| Material for this task |
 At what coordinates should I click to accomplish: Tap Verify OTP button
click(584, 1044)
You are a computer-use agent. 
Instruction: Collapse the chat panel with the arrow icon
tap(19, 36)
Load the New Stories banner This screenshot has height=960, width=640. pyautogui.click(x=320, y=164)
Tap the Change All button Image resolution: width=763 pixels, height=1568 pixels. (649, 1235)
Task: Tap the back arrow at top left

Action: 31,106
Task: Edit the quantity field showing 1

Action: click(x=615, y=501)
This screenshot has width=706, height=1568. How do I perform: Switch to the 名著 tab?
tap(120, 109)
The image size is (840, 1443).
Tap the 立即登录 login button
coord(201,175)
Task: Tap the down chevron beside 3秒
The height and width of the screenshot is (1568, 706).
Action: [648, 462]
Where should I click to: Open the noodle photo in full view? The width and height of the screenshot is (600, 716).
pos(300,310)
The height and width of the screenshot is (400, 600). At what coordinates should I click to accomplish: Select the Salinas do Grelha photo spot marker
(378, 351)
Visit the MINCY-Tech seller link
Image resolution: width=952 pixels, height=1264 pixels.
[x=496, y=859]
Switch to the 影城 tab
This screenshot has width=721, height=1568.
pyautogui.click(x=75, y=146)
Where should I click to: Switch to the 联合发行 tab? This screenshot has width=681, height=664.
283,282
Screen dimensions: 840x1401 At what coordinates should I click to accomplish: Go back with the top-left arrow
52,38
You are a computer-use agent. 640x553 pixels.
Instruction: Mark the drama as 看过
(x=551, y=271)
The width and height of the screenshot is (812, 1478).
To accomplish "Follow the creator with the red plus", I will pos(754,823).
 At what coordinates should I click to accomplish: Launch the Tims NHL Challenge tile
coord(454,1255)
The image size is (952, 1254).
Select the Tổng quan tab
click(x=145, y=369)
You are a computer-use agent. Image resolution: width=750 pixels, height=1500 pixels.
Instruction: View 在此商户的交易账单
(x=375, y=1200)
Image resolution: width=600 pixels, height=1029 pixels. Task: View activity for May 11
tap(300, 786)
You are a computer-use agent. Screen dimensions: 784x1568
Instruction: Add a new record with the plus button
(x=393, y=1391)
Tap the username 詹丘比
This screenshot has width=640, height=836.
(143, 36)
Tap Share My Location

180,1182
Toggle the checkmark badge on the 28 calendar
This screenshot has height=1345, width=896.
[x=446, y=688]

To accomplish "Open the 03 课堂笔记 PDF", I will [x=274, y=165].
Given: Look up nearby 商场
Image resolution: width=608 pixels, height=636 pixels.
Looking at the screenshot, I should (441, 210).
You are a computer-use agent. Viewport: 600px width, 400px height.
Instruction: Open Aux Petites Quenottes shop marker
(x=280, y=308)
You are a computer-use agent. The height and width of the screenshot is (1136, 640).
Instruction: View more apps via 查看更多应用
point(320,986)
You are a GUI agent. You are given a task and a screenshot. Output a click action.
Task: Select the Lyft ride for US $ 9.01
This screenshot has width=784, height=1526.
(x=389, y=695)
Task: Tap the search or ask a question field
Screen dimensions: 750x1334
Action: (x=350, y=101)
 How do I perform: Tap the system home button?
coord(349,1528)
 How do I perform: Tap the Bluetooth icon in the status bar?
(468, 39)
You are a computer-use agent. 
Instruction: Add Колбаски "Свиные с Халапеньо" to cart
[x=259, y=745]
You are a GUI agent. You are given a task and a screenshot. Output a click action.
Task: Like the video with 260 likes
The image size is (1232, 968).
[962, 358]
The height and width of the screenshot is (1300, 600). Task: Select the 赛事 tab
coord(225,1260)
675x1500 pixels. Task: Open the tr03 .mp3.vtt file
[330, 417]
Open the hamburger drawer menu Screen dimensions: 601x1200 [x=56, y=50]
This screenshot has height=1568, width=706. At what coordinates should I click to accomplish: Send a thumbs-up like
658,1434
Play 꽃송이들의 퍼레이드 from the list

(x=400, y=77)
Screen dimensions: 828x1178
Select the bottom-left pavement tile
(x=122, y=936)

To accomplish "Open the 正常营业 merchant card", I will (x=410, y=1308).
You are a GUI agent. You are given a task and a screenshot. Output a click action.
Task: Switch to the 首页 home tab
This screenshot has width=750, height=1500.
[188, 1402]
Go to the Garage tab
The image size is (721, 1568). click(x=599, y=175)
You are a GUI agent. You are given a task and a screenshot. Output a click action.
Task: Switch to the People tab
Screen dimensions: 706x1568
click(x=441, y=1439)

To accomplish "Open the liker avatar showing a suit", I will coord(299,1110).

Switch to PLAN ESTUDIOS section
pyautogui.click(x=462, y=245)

| Exercise instructions |
Reproduce all of the material above verbatim, keeping every line in its original order and form.

| Solution to the problem |
 At what coordinates should I click to accomplish: Tap Verify OTP button
click(584, 1044)
You are a computer-use agent. 
Instruction: Collapse the chat panel with the arrow icon
tap(19, 36)
Load the New Stories banner This screenshot has height=960, width=640. pyautogui.click(x=320, y=164)
Tap the Change All button Image resolution: width=763 pixels, height=1568 pixels. (649, 1235)
Task: Tap the back arrow at top left

Action: 31,106
Task: Edit the quantity field showing 1

Action: click(x=615, y=501)
This screenshot has width=706, height=1568. How do I perform: Switch to the 名著 tab?
tap(120, 109)
The image size is (840, 1443).
Tap the 立即登录 login button
coord(201,175)
Task: Tap the down chevron beside 3秒
The height and width of the screenshot is (1568, 706).
Action: [648, 462]
Where should I click to: Open the noodle photo in full view? The width and height of the screenshot is (600, 716).
pos(300,310)
The height and width of the screenshot is (400, 600). At what coordinates should I click to accomplish: Select the Salinas do Grelha photo spot marker
(378, 351)
Visit the MINCY-Tech seller link
Image resolution: width=952 pixels, height=1264 pixels.
[x=496, y=859]
Switch to the 影城 tab
This screenshot has width=721, height=1568.
pyautogui.click(x=75, y=146)
Where should I click to: Switch to the 联合发行 tab? This screenshot has width=681, height=664.
283,282
Screen dimensions: 840x1401 At what coordinates should I click to accomplish: Go back with the top-left arrow
52,38
You are a computer-use agent. 640x553 pixels.
Instruction: Mark the drama as 看过
(x=551, y=271)
The width and height of the screenshot is (812, 1478).
To accomplish "Follow the creator with the red plus", I will pos(754,823).
 At what coordinates should I click to accomplish: Launch the Tims NHL Challenge tile
coord(454,1255)
The image size is (952, 1254).
Select the Tổng quan tab
click(x=145, y=369)
You are a computer-use agent. Image resolution: width=750 pixels, height=1500 pixels.
Instruction: View 在此商户的交易账单
(x=375, y=1200)
Image resolution: width=600 pixels, height=1029 pixels. Task: View activity for May 11
tap(300, 786)
You are a computer-use agent. Screen dimensions: 784x1568
Instruction: Add a new record with the plus button
(x=393, y=1391)
Tap the username 詹丘比
This screenshot has width=640, height=836.
(143, 36)
Tap Share My Location

180,1182
Toggle the checkmark badge on the 28 calendar
This screenshot has height=1345, width=896.
[x=446, y=688]

To accomplish "Open the 03 课堂笔记 PDF", I will [x=274, y=165].
Given: Look up nearby 商场
Image resolution: width=608 pixels, height=636 pixels.
Looking at the screenshot, I should (441, 210).
You are a computer-use agent. Viewport: 600px width, 400px height.
Instruction: Open Aux Petites Quenottes shop marker
(x=280, y=308)
You are a computer-use agent. The height and width of the screenshot is (1136, 640).
Instruction: View more apps via 查看更多应用
point(320,986)
You are a GUI agent. You are given a task and a screenshot. Output a click action.
Task: Select the Lyft ride for US $ 9.01
This screenshot has width=784, height=1526.
(x=389, y=695)
Task: Tap the search or ask a question field
Screen dimensions: 750x1334
Action: (x=350, y=101)
 How do I perform: Tap the system home button?
coord(349,1528)
 How do I perform: Tap the Bluetooth icon in the status bar?
(468, 39)
You are a computer-use agent. 
Instruction: Add Колбаски "Свиные с Халапеньо" to cart
[x=259, y=745]
You are a GUI agent. You are given a task and a screenshot. Output a click action.
Task: Like the video with 260 likes
The image size is (1232, 968).
[962, 358]
The height and width of the screenshot is (1300, 600). Task: Select the 赛事 tab
coord(225,1260)
675x1500 pixels. Task: Open the tr03 .mp3.vtt file
[330, 417]
Open the hamburger drawer menu Screen dimensions: 601x1200 [x=56, y=50]
This screenshot has height=1568, width=706. At what coordinates should I click to accomplish: Send a thumbs-up like
658,1434
Play 꽃송이들의 퍼레이드 from the list

(x=400, y=77)
Screen dimensions: 828x1178
Select the bottom-left pavement tile
(x=122, y=936)

To accomplish "Open the 正常营业 merchant card", I will (x=410, y=1308).
You are a GUI agent. You are given a task and a screenshot. Output a click action.
Task: Switch to the 首页 home tab
This screenshot has width=750, height=1500.
[188, 1402]
Go to the Garage tab
The image size is (721, 1568). click(x=599, y=175)
You are a GUI agent. You are given a task and a screenshot. Output a click action.
Task: Switch to the People tab
Screen dimensions: 706x1568
click(x=441, y=1439)

To accomplish "Open the liker avatar showing a suit", I will coord(299,1110).

Switch to PLAN ESTUDIOS section
pyautogui.click(x=462, y=245)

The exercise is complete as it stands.